Darwin Sanitizers Stable ABI
We wish to make it possible to include the AddressSanitizer (ASan) runtime implementation in OSes and for this we need a stable ASan ABI. Based on previous discussions about this topic, our understanding is that freezing the present ABI would impose an excessive burden on other sanitizer developers and for unrelated platforms. Therefore, we propose adding a secondary stable ABI for our use and anyone else in the community seeking the same. We believe that we can define a stable ABI with minimal burden on the community, expecting only to keep existing tests running and implementing stubs when new features are added. We are okay with trading performance for stability with no impact for existing users of ASan while minimizing the maintenance burden for ASan maintainers. We wish to commit this functionality to the LLVM project to maintain it there. This new and stable ABI will abstract away the implementation details allowing new and novel approaches to ASan for developers, researchers and others.
Details
Rather than adding a lot of conditional code to the LLVM instrumentation phase, which would incur excessive complexity and maintenance cost of adding conditional code into all places that emit a runtime call, we propose a “shim” layer which will map the unstable ABI to the stable ABI:
- A static library (.a library) shim that maps the existing ASan ABI to a generalized, smaller and stable ABI. The library would implement the __asan functions and call into the new ABI. For example:
- void __asan_load1(uptr p) { __asan_abi_loadn(p, 1, true); }
- void __asan_load2(uptr p) { __asan_abi_loadn(p, 2, true); }
- void __asan_noabort_load16(uptr p) { __asan_abi_loadn(p, 16, false); }
- void __asan_poison_cxx_array_cookie(uptr p) { __asan_abi_pac(p); }
- This “shim” library would only be used by people who opt in: A compilation flag in the Clang driver will be used to gate the use of the stable ABI workflow.
- Utilize the existing ability for the ASan instrumentation to prefer runtime calls instead of inlined direct shadow memory accesses.
- Pursue (under the new driver flag) a better separation of abstraction and implementation with:
- LLVM instrumentation: Calling out for all poisoning, checking and unpoisoning.
- Runtime: Implementing the stable ABI and being responsible of implementation details of the shadow memory.
Maintenance
Our aim is that the maintenance burden on the sanitizer developer community be negligible. Stable ABI tests will always pass for non-Darwin platforms. Changes to the existing ABI which would require a change to the shim have been infrequent as the ASan ABI is already relatively stable. Rarely, a change that impacts the contract between LLVM and the shim will occur. Among such foreseeable changes are: 1) changes to a function signature, 2) additions of new functions, or 3) deprecation of an existing function. Following are some examples of reasonable responses to those changes:
- Example: An existing ABI function is changed to return the input parameter on success or NULL on failure. In this scenario, a reasonable change to the shim would be to modify the function signature appropriately and to simply guess at a common-sense implementation.

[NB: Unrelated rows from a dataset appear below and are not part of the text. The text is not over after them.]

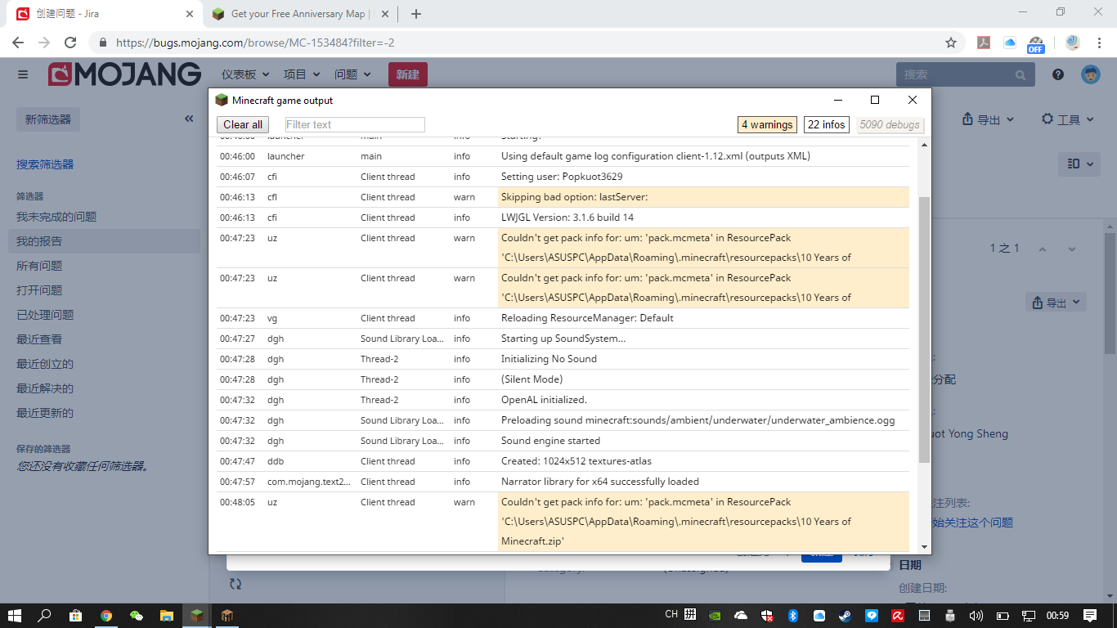Enable the 5090 debugs log filter
The width and height of the screenshot is (1117, 628).
click(x=890, y=125)
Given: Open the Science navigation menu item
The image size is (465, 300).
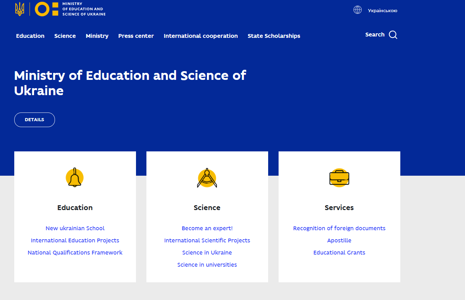Looking at the screenshot, I should 65,36.
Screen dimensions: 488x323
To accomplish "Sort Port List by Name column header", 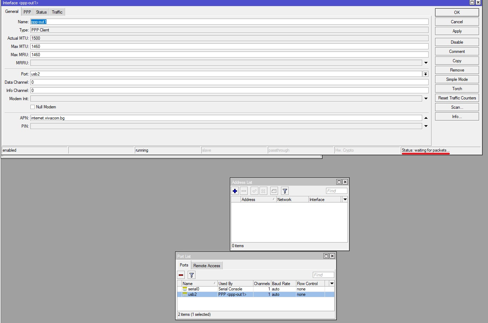I will point(198,284).
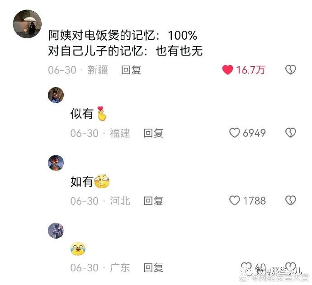Tap the smirking emoji after 如有
Viewport: 312px width, 285px height.
(102, 181)
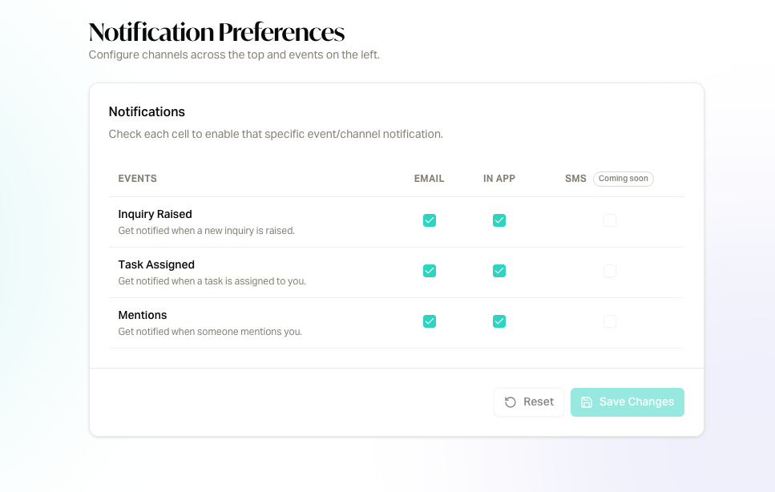Viewport: 775px width, 492px height.
Task: Select the Task Assigned event row
Action: pos(156,264)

- uptr __asan_load1(uptr p) { __asan_abi_loadn(p, 1, true); return p; }
- Example: An additional function is added for performance reasons. It has a very similar function signature to other similarly named functions and logically is an extension of that same pattern. In this case it would make sense to apply the same logic as the existing entry points:
- void __asan_load128(uptr p) { __asan_abi_loadn(p, 128, true); }
- Example: An entry point is added to the existing ABI for which there is no obvious stable ABI implementation: In this case, doing nothing in a no-op stub would be acceptable, assuming existing features of ASan can still work without an actual implementation of this new function.
- void __asan_prefetch(uptr p) { }
- Example: An entrypoint in the existing ABI is deprecated and/or deleted:
- (Delete the entrypoint from the shim.)
We’re looking for buy-in for this level of support.
(Note: Upon acceptance of the general concepts herein, we will add a controlling clang flag, cmake integration, contract for the stable ABI, and the appropriate test infrastructure.)